Free on Facebook and YouTube
Join us for an asteroid day celebration, a global effort to highlight asteroid detection, research, as well as the current and future missions to explore them. Our celebration will include a recorded interview by a panel of Chabot’s teen Galaxy Explorers of Astronaut Dr. Edward Lu, Executive Director of the Asteroid Institute and one of the founding members of B612, an organization that works towards protecting the Earth from asteroid impacts.
Our speakers of the evening will be Dr. Thomas Prettyman, Senior Scientist at the Planetary Science Institute in Albuquerque, New Mexico, on what small bodies have to say about planetary evolution and the importance of asteroid research and Chabot astronomer Gerald McKeegan on Chabot’s asteroid research, detection processes and discoveries.

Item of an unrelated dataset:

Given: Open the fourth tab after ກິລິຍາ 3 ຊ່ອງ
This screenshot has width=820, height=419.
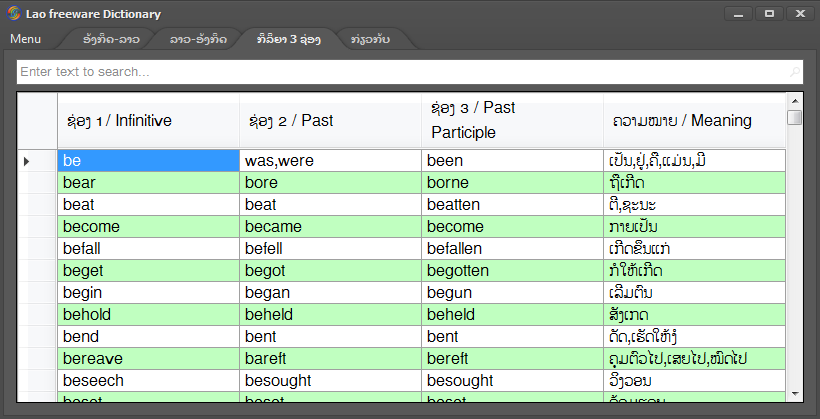Looking at the screenshot, I should (x=370, y=39).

ASTRONAUT DR. EDWARD LU, B612
Astronaut Dr. Edward Lu is an explorer whose quest is to map the unknown—whether by surveying the oceans at Liquid Robotics, leading Google Advanced Projects Team to map our neighborhoods, or his current work unveiling the secrets of the inner solar system. Ed co-founded the B612 with Apollo 9 astronaut Rusty Schweickart, Clark Chapman and others. Ed currently serves as Executive Director of the Asteroid Institute. As an astronaut, Ed has flown three missions logging 206 days in space, to construct and live aboard the International Space Station. A graduate of Cornell, Ed earned a Ph.D. from Stanford, and has numerous commendations, including NASA’s highest honor: The Distinguished Service Medal.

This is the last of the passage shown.